Gue membayangkan Semarang beberapa abad yang lalu itu. Pastilah sama pengapnya, sama gersangnya seperti sekarang yang bisa bikin basah-ketek dalam waktu lima menit. Ibaratnya perempuan, ini pasti bukan yang paling cantiknya. Lantas mengapa tiga negara ‘raksasa’ ini berbondong-bodong datang buat berantem di negeri orang?
Ternyata karena seperti kata iklan, mereka melihat apa yang tidak dilihat oleh orang Indonesia sendiri. Ketika mereka mendaratkan kapal di pelabuhan, mereka melihat teluk naga; sebuah kota tepi laut berlatar tujuh gunung gemunung. Inilah pintu masuk menuju jantung Pulau Jawa. Letaknya strategis sebagai pusat perdagangan rempah dan barang lainnya.
Sungguh ironis, sebuah kota yang dicuekkin, justru jadi rebutan bangsa lain. Saat itu gue berpikir, jika perkara satu daerah saja sudah dianggap sepele, bayangkan berapa banyak sejarah bangsa yang dianggap enteng dan tidak dibanggakan.
Kasus perang Inggris ini misalnya. Dalam buku sejarah, semua dirangkum dalam 3 paragraf pendek yang intinya: Indonesia kalah aja. Kita itu bodo dan kudet, wajar aja dijajah.
Tanpa pernah menyadari bahwa perang Inggris melawan SATU kerajaan di Jawa adalah perang terbesar Inggris era itu. Begitu berat di ongkosnya dan begitu pentingnya, hingga Inggris merasa tidak sanggup jika harus menghadapi terlalu banyak kerajaan di Indonesia. Satu saja sudah bikin repot.

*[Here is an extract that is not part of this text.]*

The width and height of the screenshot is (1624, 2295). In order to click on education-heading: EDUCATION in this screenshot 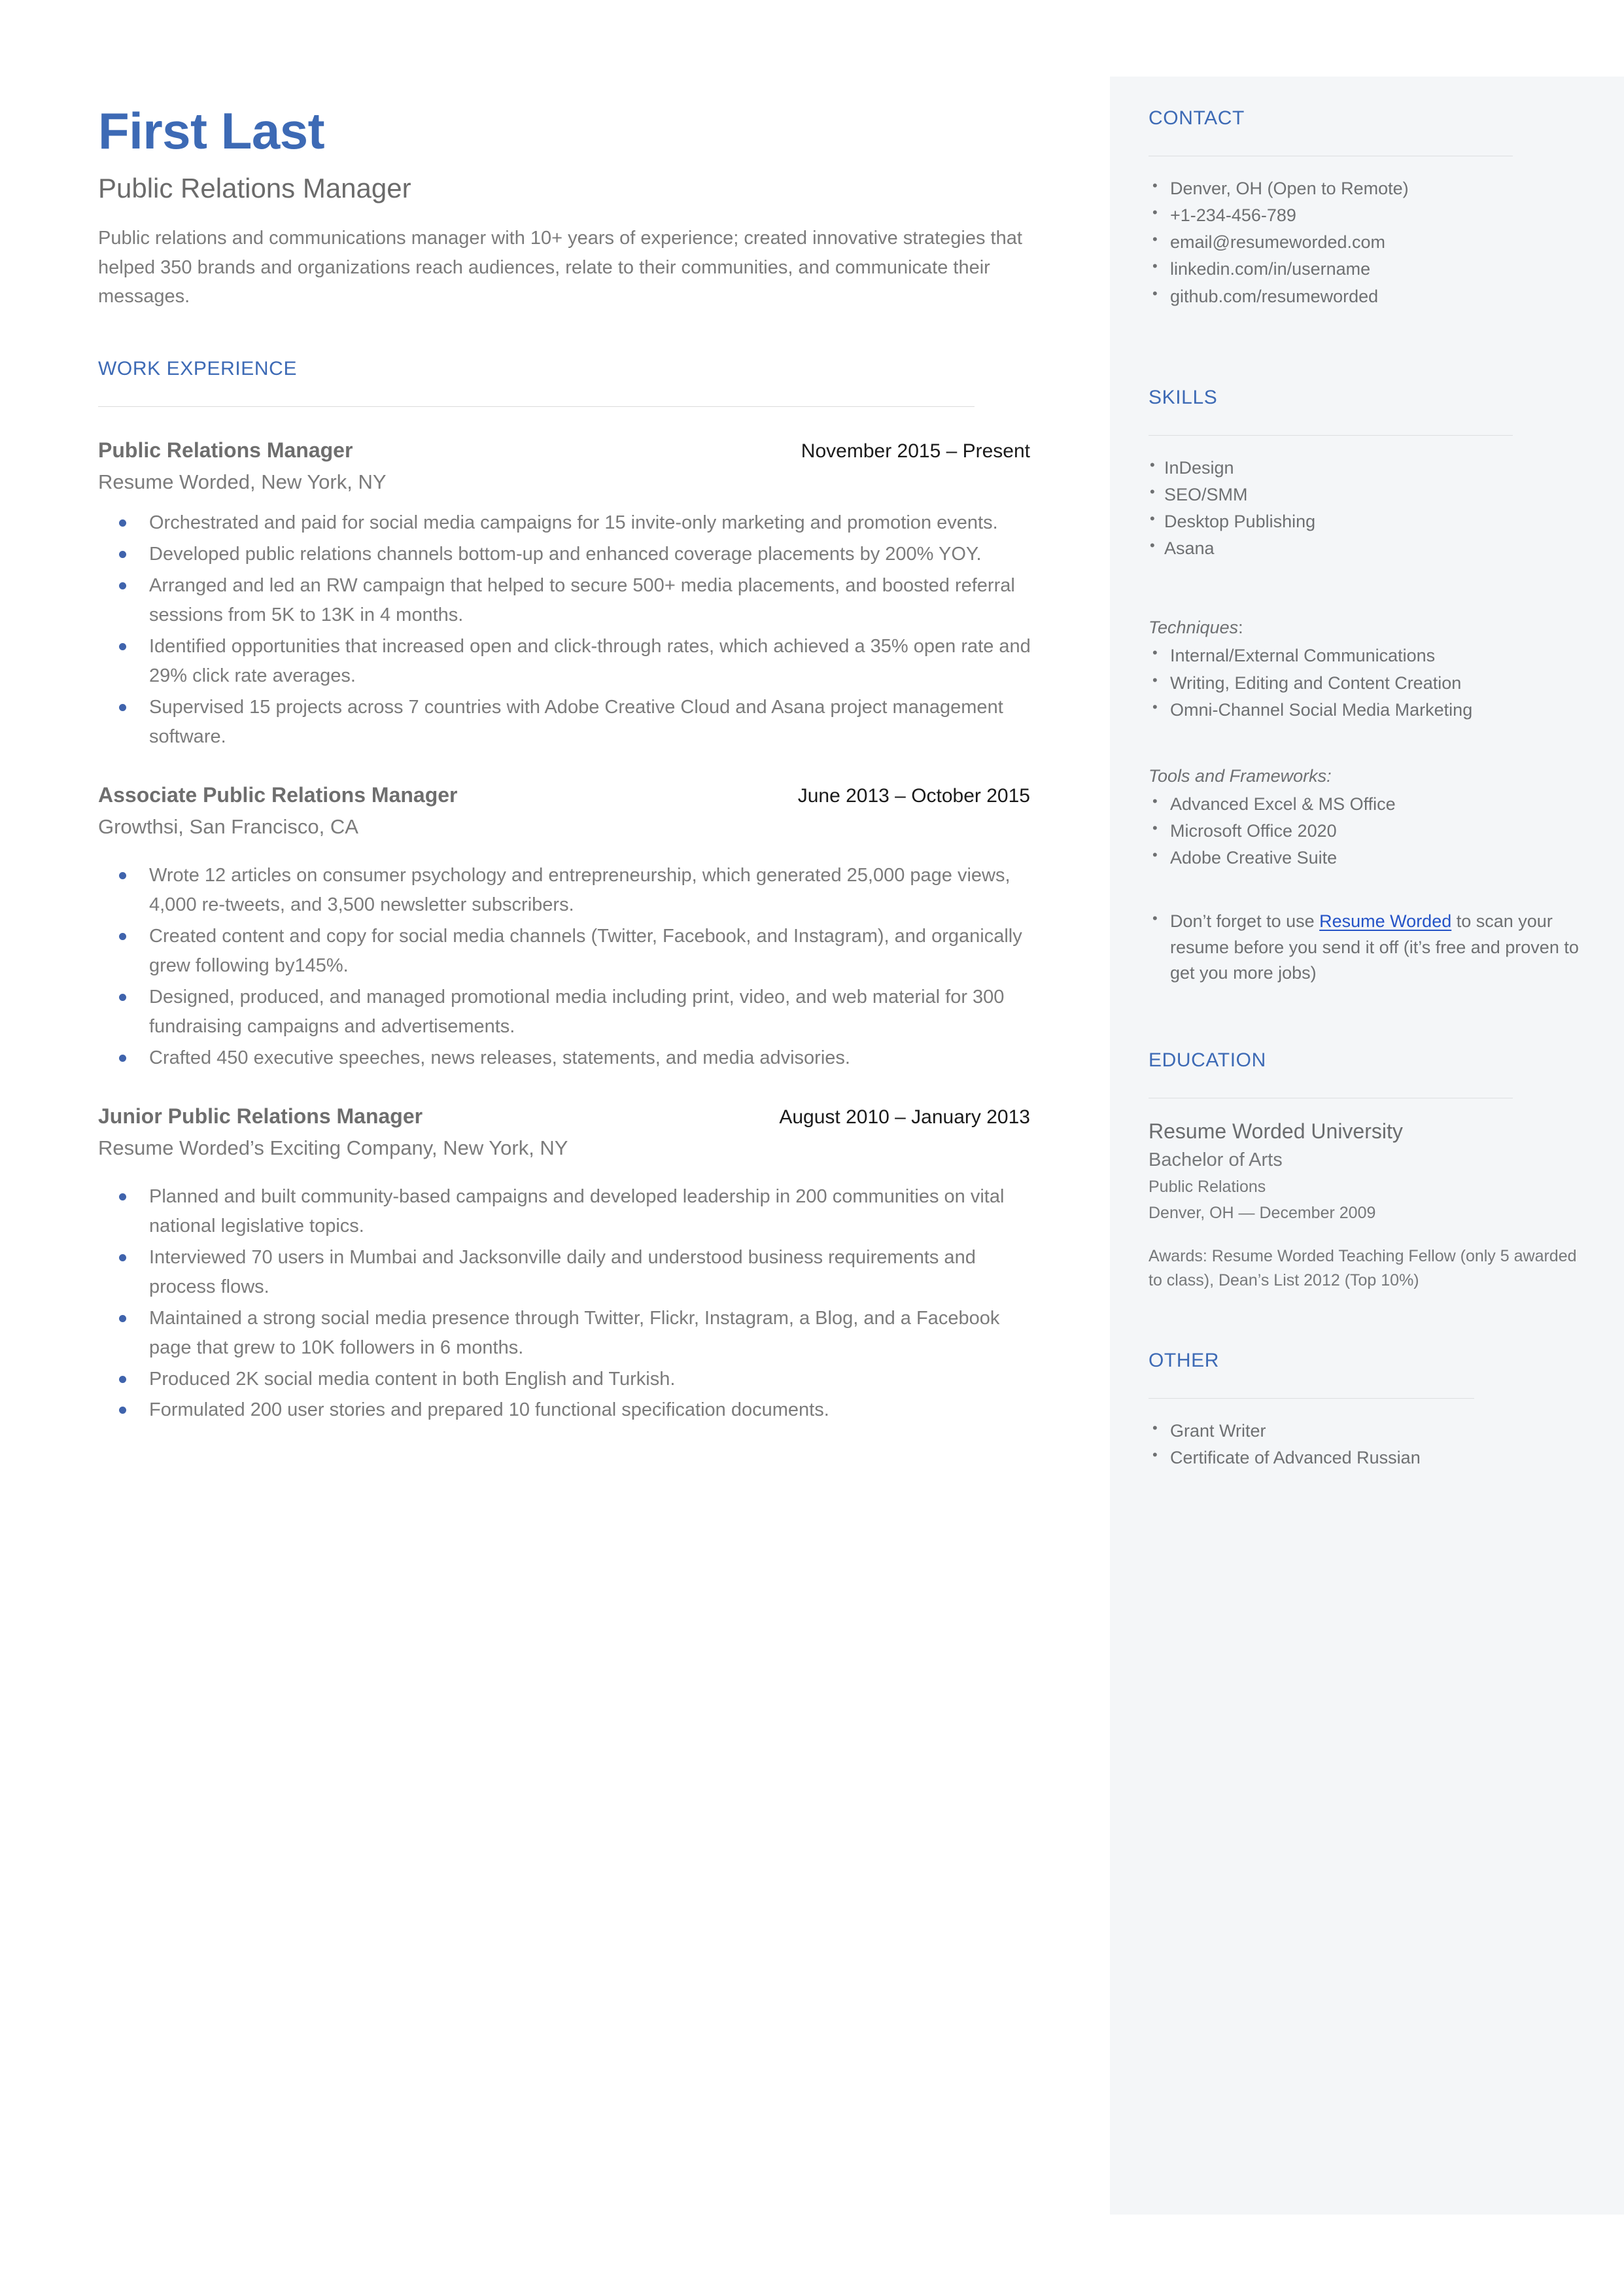, I will do `click(1208, 1060)`.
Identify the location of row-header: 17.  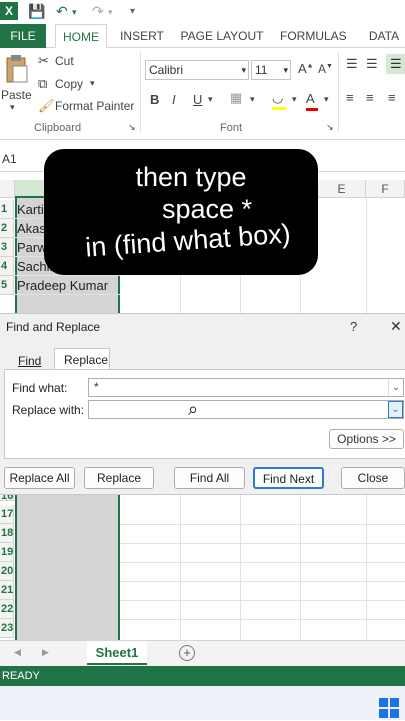
(7, 514).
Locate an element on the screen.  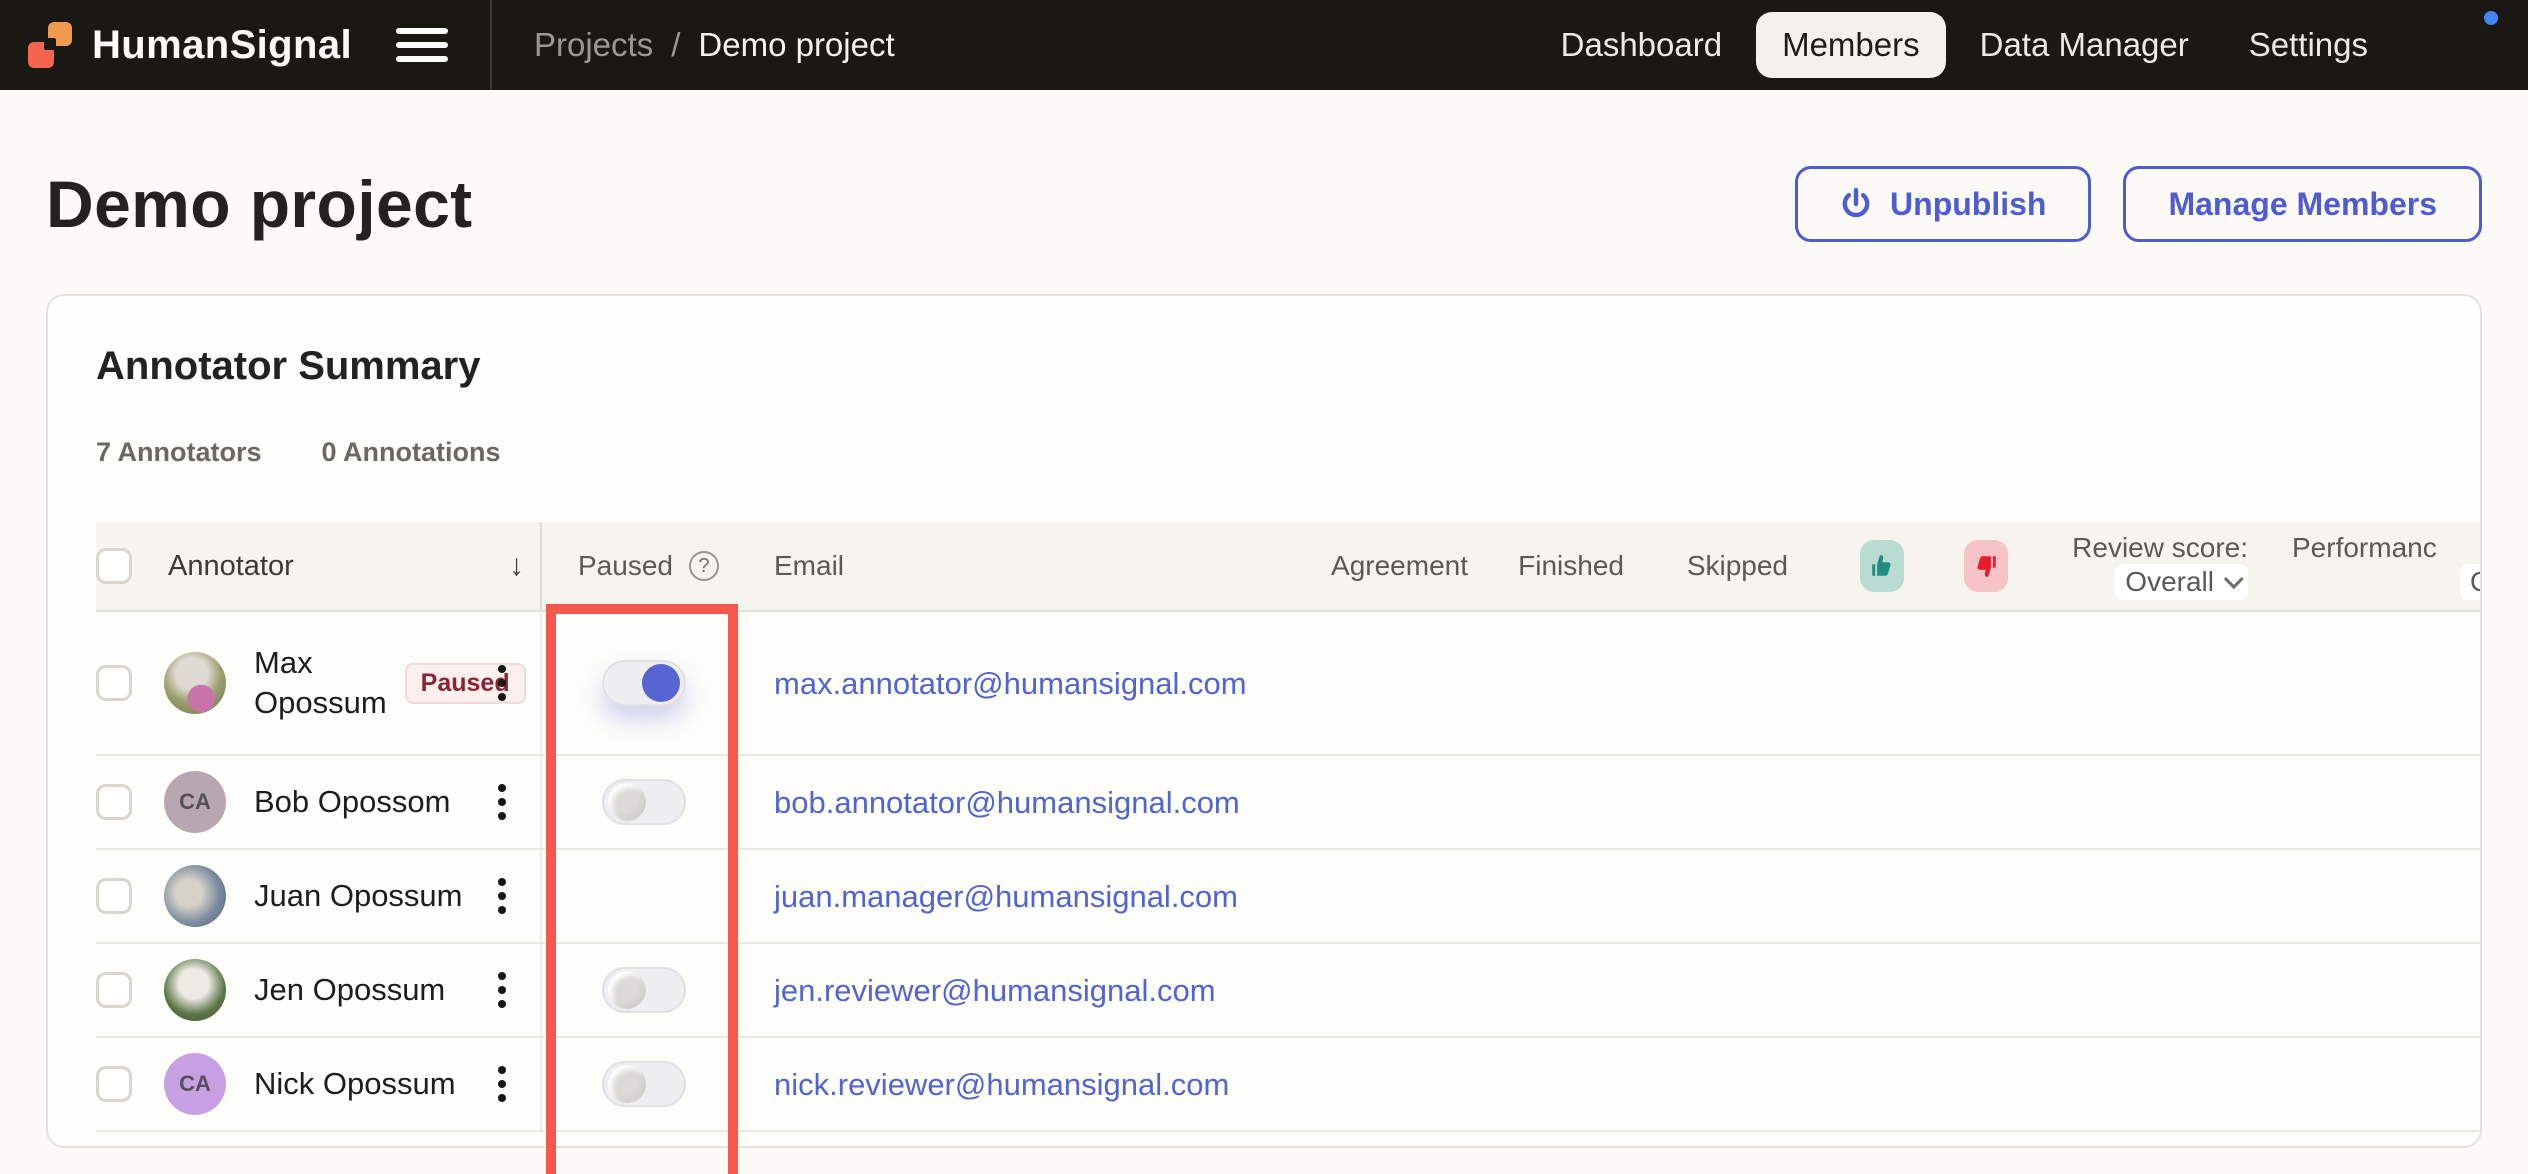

Saat itulah ditetapkan bahwa Indonesia harus dibuat menjadi negara yang tidak berbangga. Karena jika bangsa ini menyadari kemasyuran mereka dan bangkit memberontak, tidak ada bangsa lain di dunia yang dapat menandingi kekuatannya.
Begitu takutnya akan kesadaran bangsa ini hingga di hari pertama Inggris menaklukkan Kesultanan Yogyakarta, mereka langsung melucuti pusaka keraton serta merampas habis semua kitab-kitab dari jaman kerajaan Hindu-Budha yang menjadi acuan peradaban nenek moyang Indonesia. Hingga kini, kitab-kitab itu tidak pernah kembali ke Indonesia.
Sebagai gantinya, Raffless menulis buku History of Java, sebuah buku berdasarkan cerita dan fakta-fakta tentang Indonesia, hanya dipoles dan dipercantik sana-sini. Tujuannya adalah agar bangsa ini kehilangan referensinya terhadap seberapa besar ia bisa berkembang. Juga tidak punya panduan tentang kebudayaan yang berhasil memajukan bangsa.
Inggris lalu memajang meriam dan pamer kekuasaan, seolah menandakan, elu mah gak ada apa-apanya, lu maju gue gibas! Padahal, itu hanya taktik karena Inggris tidak akan mampu melakukan perang seperti di Jawa lagi.
Demikian juga dengan Perang Diponegoro. Dibalik woro-woro satu lagi pahlawan Indonesia yang dikadalin Belanda, sang penjajah tahu pasti bahwa mereka sebenarnya tidak akan pernah bisa mengalahkan Diponegoro jika bukan karena iming-iming perdamaian dan umroh gratis.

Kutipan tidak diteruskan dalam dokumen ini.